With regard to the potential threat that DBS poses to personal identity, Bluhm et al. (2020) have recently made the case for utilizing empirical data gathered from patient reports both for improving patient care, and informing theories of personal identity. Their findings suggest the actual experiences of patients having undergone DBS cohere much more with a relational understanding of personal identity, according to which personal identity is formed within a web of social relations (Schechtman 2014), than with metaphysical reductionism about personal identity, where persons can be entirely reduced to the existence of certain psychological and/or biological states and their various relations (Parfit 1984). Bluhm et al. (2020) report, for example, that the majority of people that undergo DBS do not feel that they have changed in any fundamental way after DBS; at least not more so than the alterations they have experienced as a result of their illness, or of pharmacological treatments.
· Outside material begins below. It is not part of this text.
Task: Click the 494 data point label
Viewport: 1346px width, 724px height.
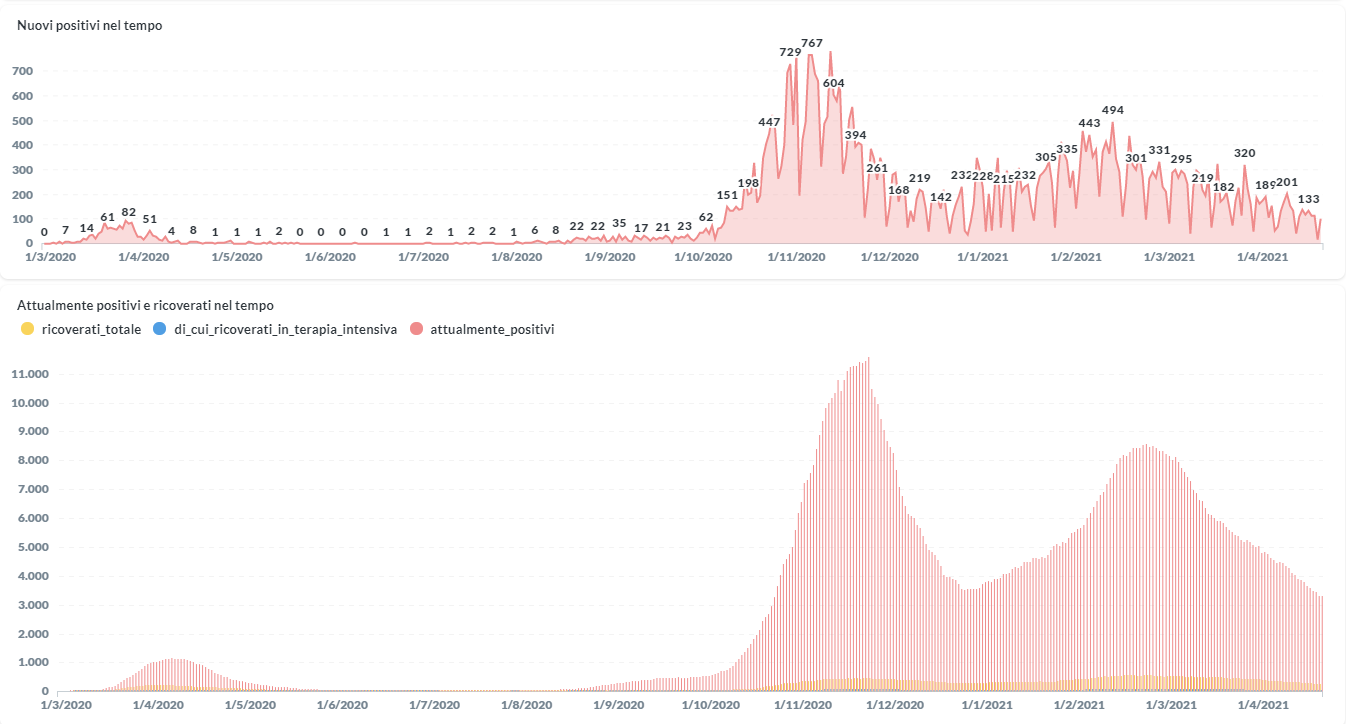Action: coord(1112,110)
Taking these patient narratives seriously, then, leads to a more nuanced reading of these reports that may have concrete, practical and theoretical implications. Contextualizing actual patients’ experiences calls for asking ‘what is it like to be a person being treated with DBS’ rather than asking ‘whether DBS is a threat to personal identity’. This is not just a semantic sleight of hand, but might contribute to a better understanding of what actually happens to DBS patients’ personal identity, and thus help create tailor-made health care policies.

Concluding remarks

I have argued against the adequacy of employing counterfactual thought experiments that are at odds with relevant facts about the actual world to make claims about real-life persons and their identity. Personhood is deeply rooted in the actual world’s constraining facts such that persons can’t be conceptually isolated from the inner workings of the world they inhabit, without changing the concept fundamentally. In so doing, we are not talking about the identity of persons as we know them anymore, but about the identity of imaginary persons* instead. What makes persons* persist, however, carries no weight for real people.

If my arguments are on the right track, the onus lies with proponents of Counterfactuals to demonstrate the need and adequacy of reverting to such scenarios. Rather than pondering bizarre Counterfactuals, it might be worthwhile taking more seriously real-life puzzles that are far from solved. What happens to the identity of persons suffering from disorders of consciousness (such as persistent vegetative state) or neurodegenerative diseases (such as late stages of Alzheimer’s), for example, is extensively discussed in the medical ethics literature of advance directives. Given the ontological dependency between personhood and the relevant actual world’s constraining facts, these and other conditions might deserve more theoretical attention than they currently garner. Resulting empirically-informed theories of personal identity will be both ontologically more plausible, and better able to shed light on novel clinical applications that potentially alter real people’s identities.